Who Should Keep the Keys?

(3 of 3)

The Diffie public-key encryption system could solve one of the big problems facing companies that want to do business on the emerging information highway: how to collect the cash. On a computer or telephone network, it's not easy to verify that the person whose name is on a credit card is the one who is using it to buy a new stereo system -- which is one of the reasons catalog sales are * rife with fraud. But if an order confirmation encoded with someone's public key can be decoded by his or her private key -- and only his or her private key -- that confirmation becomes like an unforgeable digital signature.

However, public-key encryption created a headache for the NSA by giving ordinary citizens -- and savvy criminals -- a way to exchange coded messages that could not be easily cracked. That headache became a nightmare in 1991, when a cypherpunk programmer named Phil Zimmermann combined public-key encryption with some conventional algorithms in a piece of software he called PGP -- pretty good privacy -- and proceeded to give it away, free of charge, on the Internet.

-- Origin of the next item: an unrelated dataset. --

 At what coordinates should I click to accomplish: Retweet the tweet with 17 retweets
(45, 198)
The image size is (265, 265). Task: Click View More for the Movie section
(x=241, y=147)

Rather than outlaw PGP and other such programs, a policy that would probably be unconstitutional, the Administration is taking a marketing approach. By using its purchasing power to lower the cost of Clipper technology, and by vigilantly enforcing restrictions against overseas sales of competing encryption systems, the government is trying to make it difficult for any alternative schemes to become widespread. If Clipper manages to establish itself as a market standard -- if, for example, it is built into almost every telephone, modem and fax machine sold -- people who buy a nonstandard system might find themselves with an untappable phone but no one to call.

That's still a big if. Zimmermann is already working on a version of PGP for voice communications that could compete directly with Clipper, and if it finds a market, similar products are sure to follow. "The crypto genie is out of the bottle," says Steven Levy, who is writing a book about encryption. If that's true, even the NSA may not have the power to put it back.